Your assignment: After locating the line that contains "Click the Stitches count 24442" in the material below, copy that line and each one following it, exactly, up to the last line. Pictures stay out.

Data to examine:
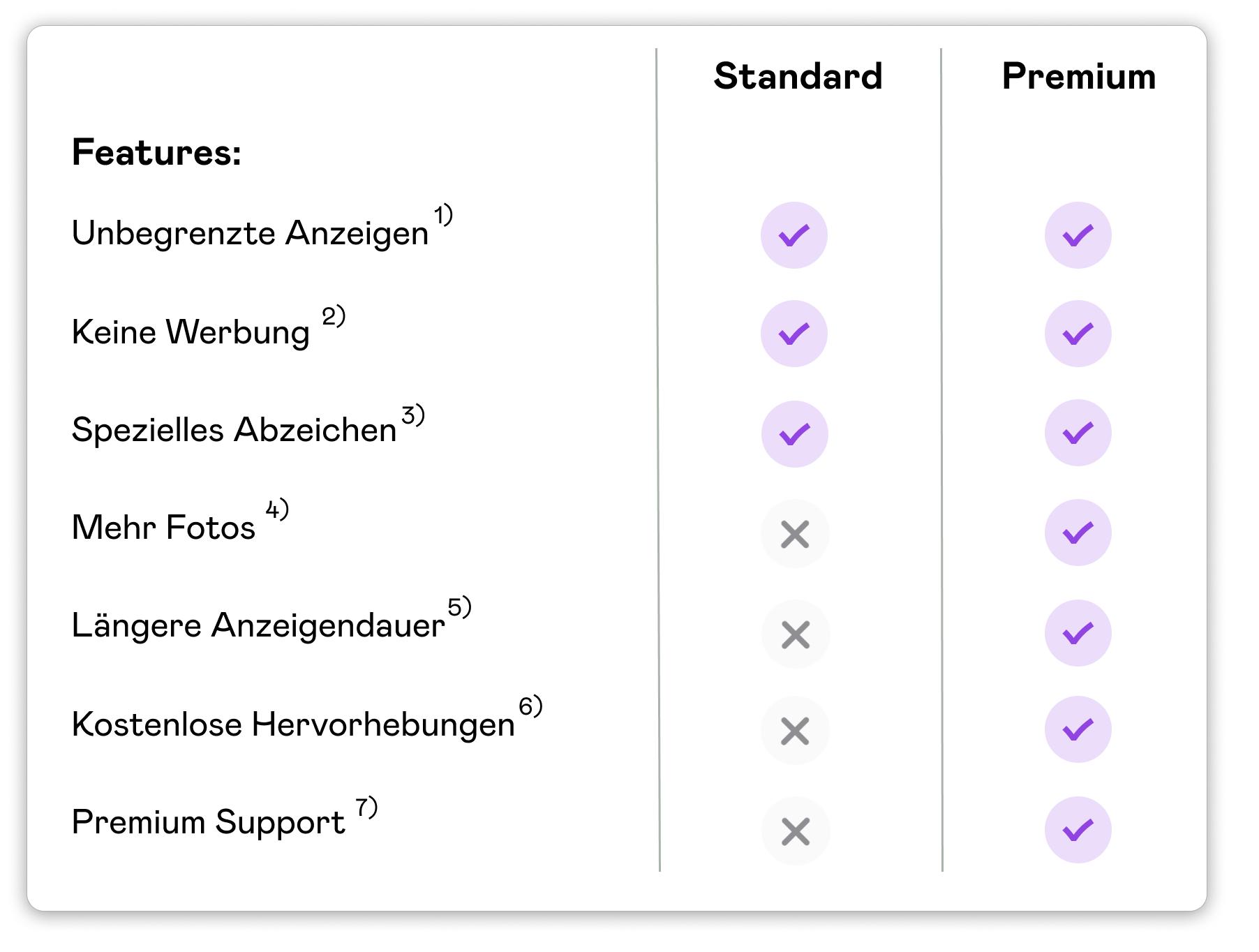This screenshot has width=1259, height=952.
Task: Click Premium checkmark for Spezielles Abzeichen
Action: [1078, 433]
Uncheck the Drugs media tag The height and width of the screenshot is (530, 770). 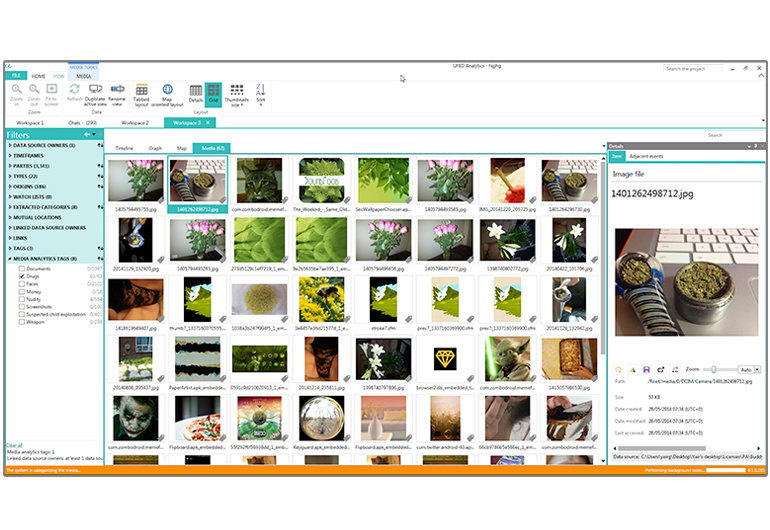click(22, 276)
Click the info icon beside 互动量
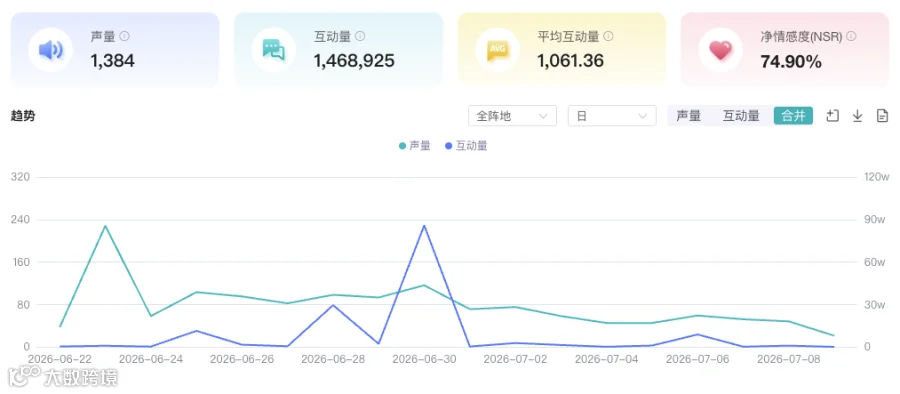The height and width of the screenshot is (394, 900). [x=360, y=36]
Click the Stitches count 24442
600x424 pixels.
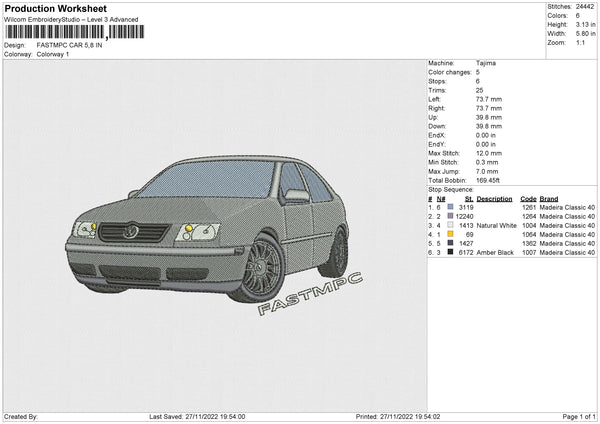tap(586, 7)
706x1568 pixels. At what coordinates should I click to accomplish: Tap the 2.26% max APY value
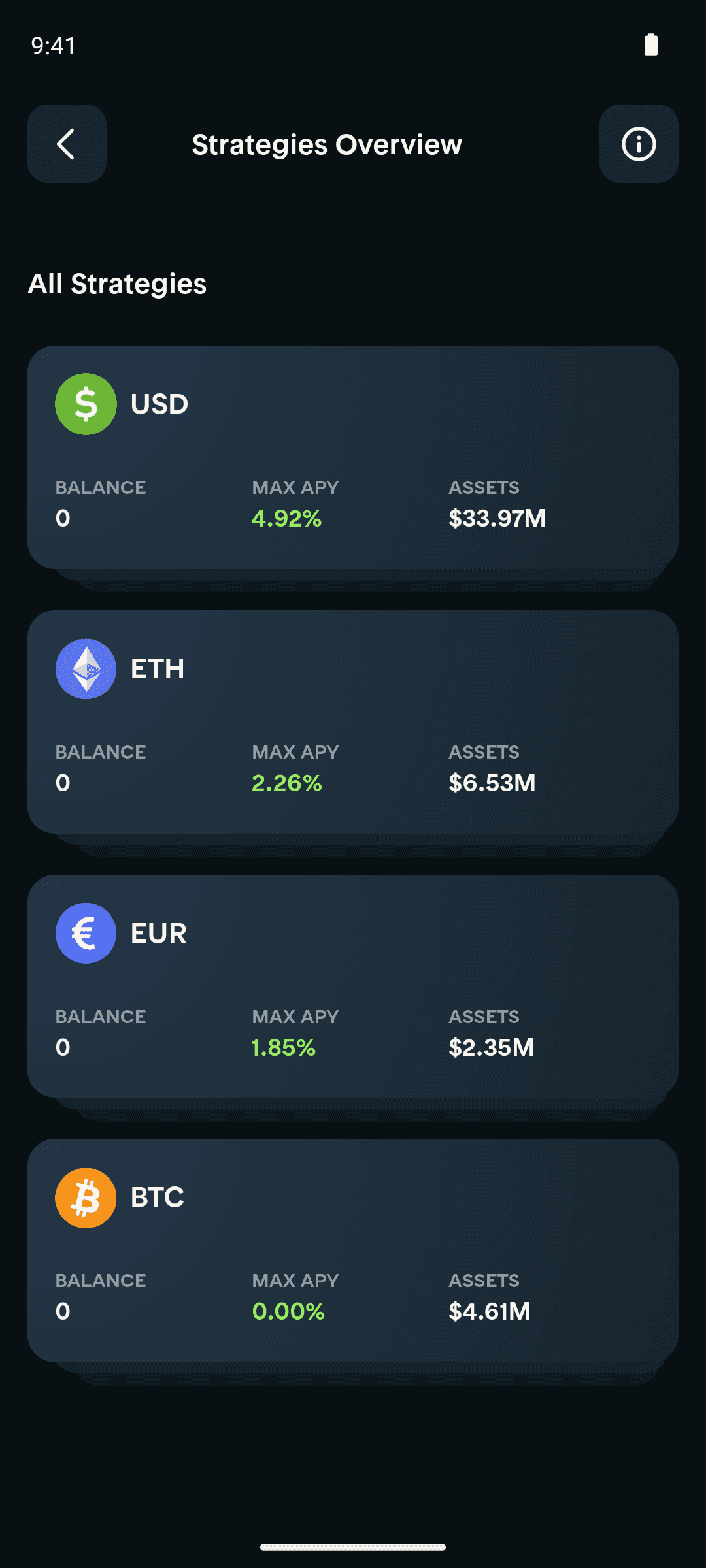click(x=286, y=783)
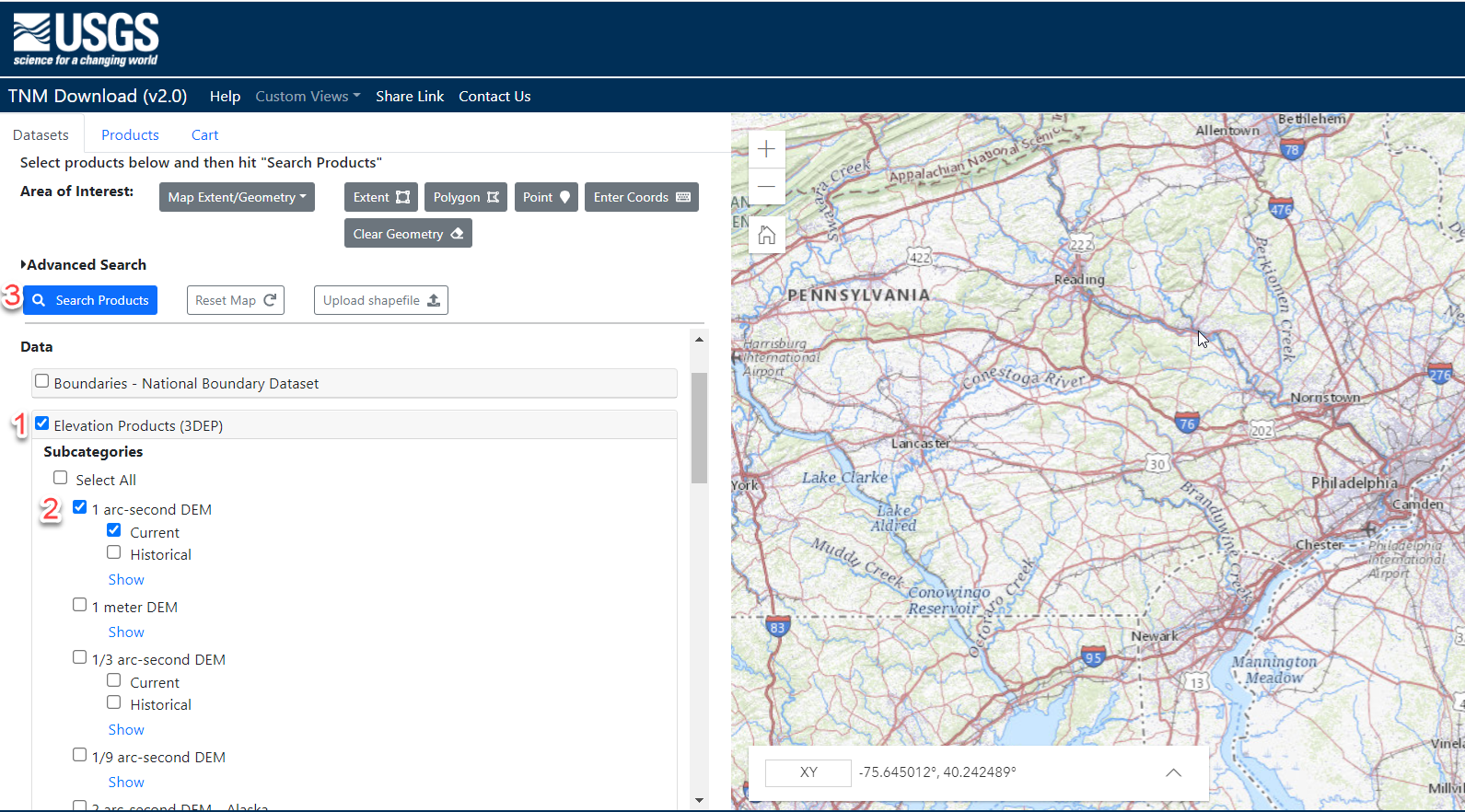Click the map zoom in plus icon
This screenshot has height=812, width=1465.
tap(766, 149)
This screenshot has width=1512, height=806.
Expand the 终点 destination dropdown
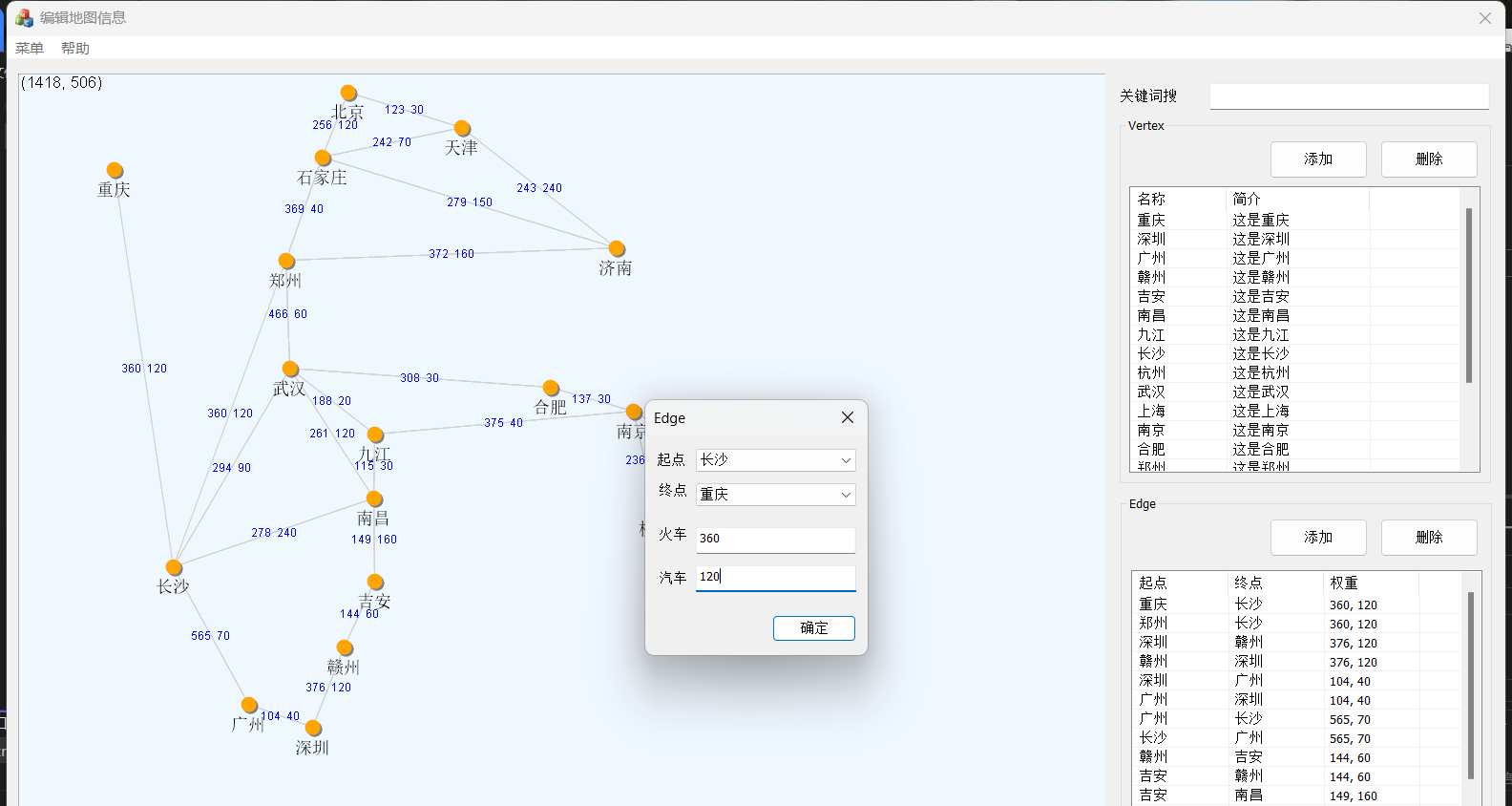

Reply:
Click the Stitches count 24442
600x424 pixels.
tap(586, 7)
706x1568 pixels. At what coordinates should I click to accomplish: Tap the 2.26% max APY value
click(x=286, y=783)
Click the map zoom in plus icon
This screenshot has height=812, width=1465.
tap(766, 149)
This screenshot has width=1512, height=806.
Expand the 终点 destination dropdown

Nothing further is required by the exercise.